The administrative law judge also erred in concluding that plaintiff's symptoms were not severe because she failed to follow through on physical and occupational therapy. Although a review of the record shows that plaintiff missed some therapy appointments and did not complete the full recommended course of therapy in every instance, there is substantial evidence that plaintiff had difficulty attending and participating in some of her appointments. The Court of Appeals for the Seventh Circuit has held that evidence of noncompliance "should not negatively affect a claimant's credibility if there are good reasons" for the individual not to fully comply with prescribed treatment.
Accordingly, for the reasons set out above, I am reversing the decision of the administrative law judge and remanding this case for further consideration of plaintiff's right extremity impairment. On remand, the administrative law judge should determine what limitations are supported by substantial evidence in the record and fully explore the effect of those limitations on plaintiff's ability to engage in competitive employment. In addition, the administrative law judge should review SSR 03-02p and consider its relevance to plaintiff's symptoms and limitations.

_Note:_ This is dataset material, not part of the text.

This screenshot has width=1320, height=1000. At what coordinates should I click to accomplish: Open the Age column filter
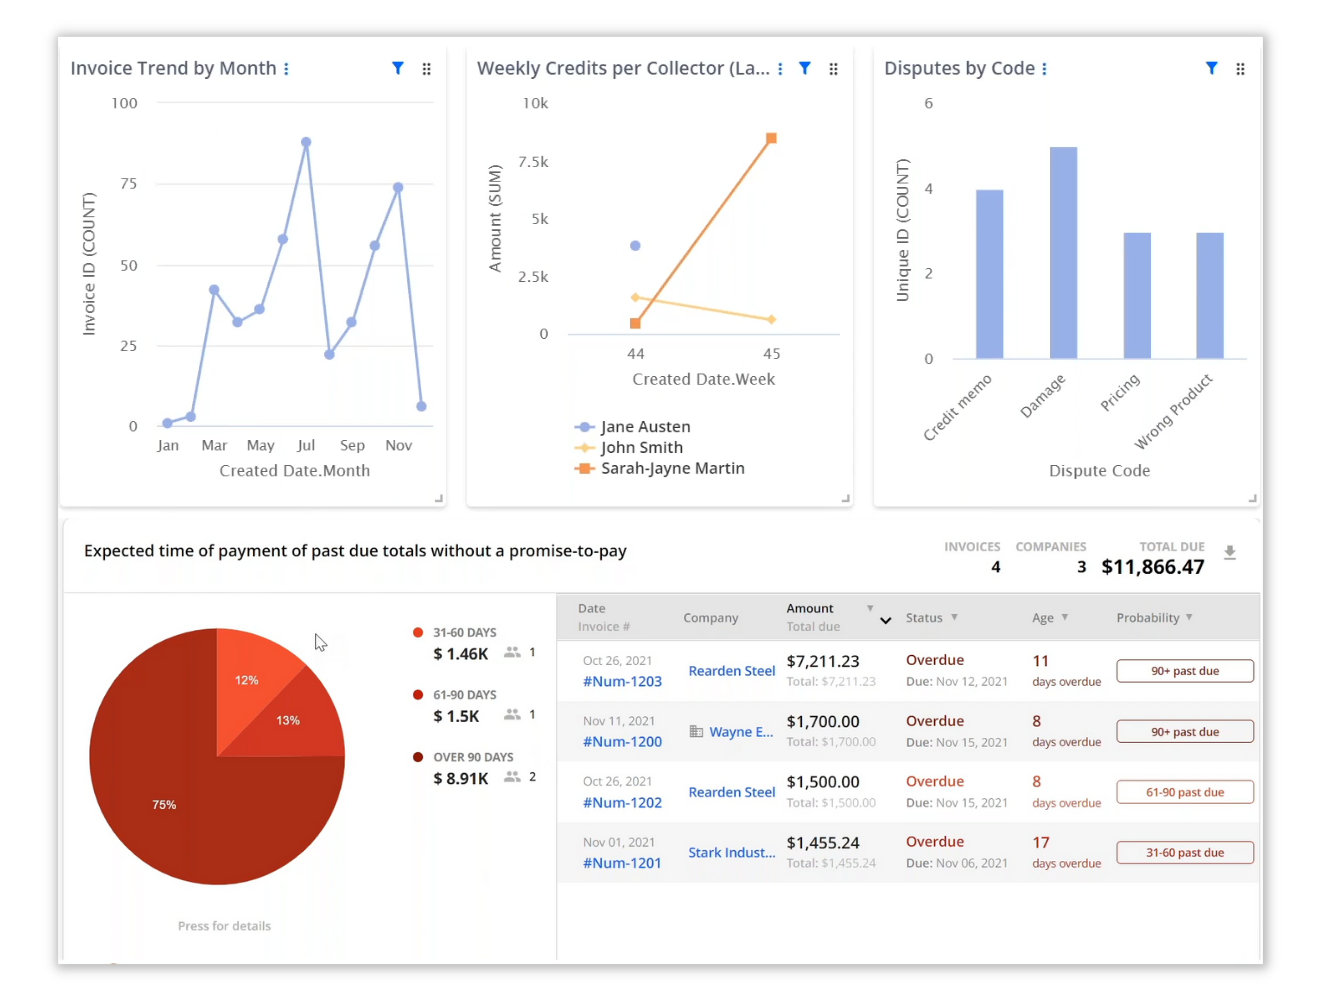[1064, 617]
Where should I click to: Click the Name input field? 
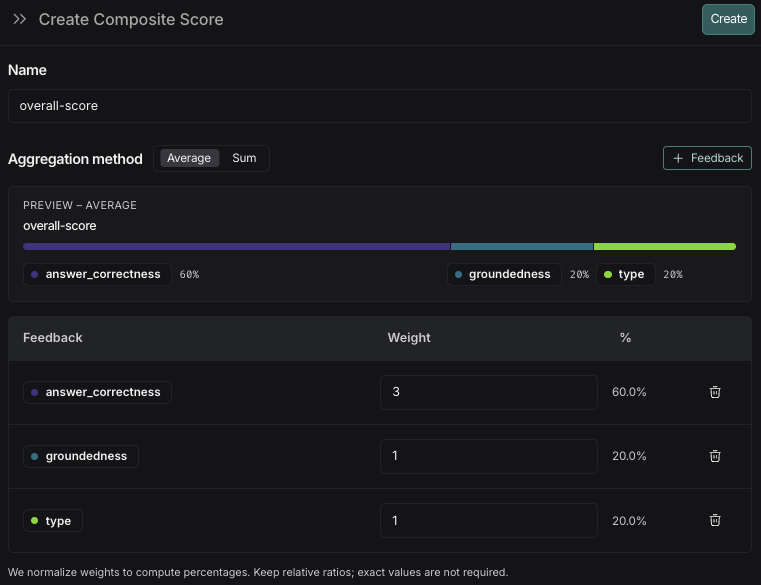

Plaintiff criticizes the administrative law judge for rejecting Dr. Chan's 2014 finding that she is limited to occasional overhead reaching on the left side and Dr. Fitzgerald's September 2013 opinion that she could use her left arm for only part-time work. Contrary to plaintiff's assertion, the administrative law judge considered plaintiff's left arm problems and correctly noted that plaintiff had only intermittent, mild abnormal findings as to her left shoulder and reported being able to use her left arm in 2015. AR 27. A review of the record shows that although plaintiff underwent carpal tunnel release surgery on the left side in July 2013, she healed well. It also appears that the left hand restrictions that Dr. Fitzgerald assessed in September 2013 were limited to her surgical recovery period. Although plaintiff later developed new symptoms in her left shoulder in July 2014, her subsequent examinations revealed very few abnormal findings, particularly by 2015. In fact, in April 2015, state agency physician Dr. Khurana concluded that plaintiff's left arm function had improved and that no left extremity limitations were warranted. In addition, none of plaintiff's treating physicians assessed any further restrictions with respect to her left arm or hand. Accordingly, I find that the administrative law judge did not err by failing to assess any limitations with respect to plaintiff's left arm or hand.
IT IS ORDERED that the decision of defendant Andrew Saul, Commissioner of Social Security, denying plaintiff Candina L. Beebe benefits, is REVERSED and REMANDED for further proceedings consistent with this opinion. The clerk of court is directed to enter judgment in favor of plaintiff and close this case.